20/10/2015
Atualizada: 20/10/2015 00:00:00
Os docentes da Universidade Estadual do Rio Grande do Norte (Uern) definiram manter a greve, iniciada no dia 25 de maio, por entenderem que o documento enviado pelo governo do estado para apreciação da assembleia não estava de acordo com o negociado entre a categoria e o executivo do Rio Grande do Norte.

“Este documento não é o que esperávamos, pois não garante o cumprimento do nosso Plano de Cargos e Salários em 2017 e 2018. A proposta não diz claramente qual é o percentual de reajuste que será enviado para a Assembleia Legislativa e limita seu envio à Lei de Responsabilidade Fiscal. A pergunta que paira é: Será que em dois anos e quatro meses o Governo não tem como reajustar suas contas?”, afirmou o presidente da Aduern Seção Sindical, Lemuel Rodrigues, que destacou o temor dos docentes em aceitar um acordo que não dê garantias à categoria.
Lemuel relembrou que os docentes já haviam negociado e acordo alguns dos itens da proposta do governo, como a realização de concurso público e a conclusão de obras fundamentais para o funcionamento da Uern.
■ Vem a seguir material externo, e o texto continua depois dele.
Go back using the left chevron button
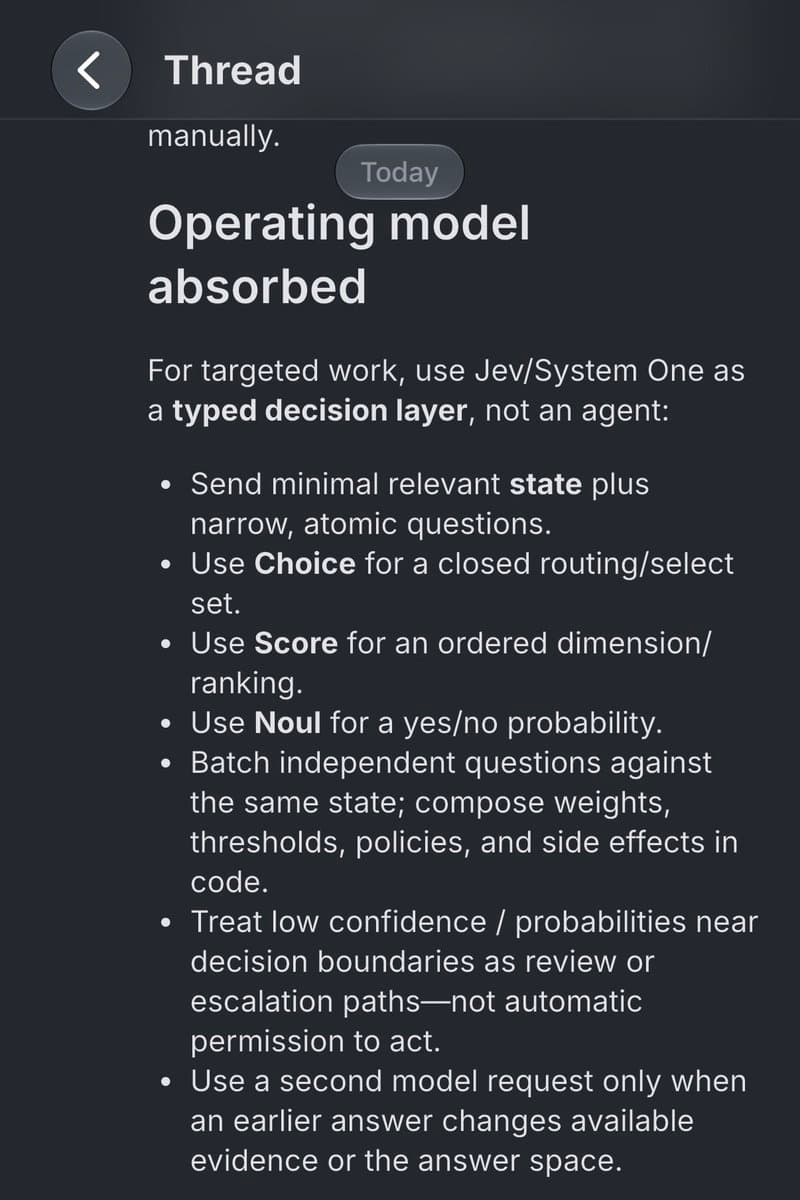The height and width of the screenshot is (1200, 800). [91, 70]
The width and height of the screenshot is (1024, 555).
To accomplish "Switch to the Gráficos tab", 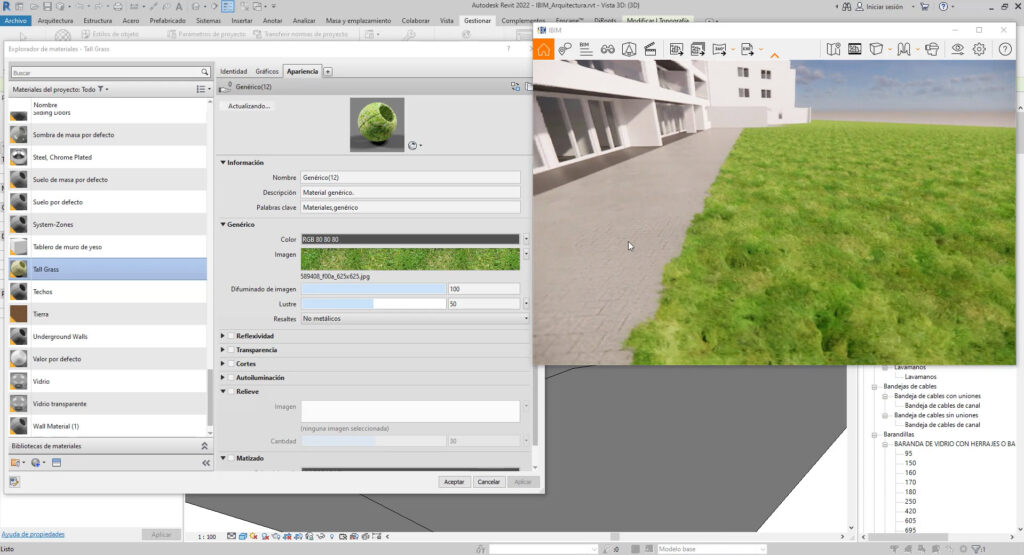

O docente destacou que a manutenção e bom funcionamento da universidade é responsabilidade do Executivo Estadual e da Reitoria, que precisam assumir esse compromisso.
A greve dos docentes da Uern foi judicializada e os professores aguardam a decisão do desembargador Cornélio Alves acerca da ilegalidade ou não da greve, que deve ser proferida na quarta (21).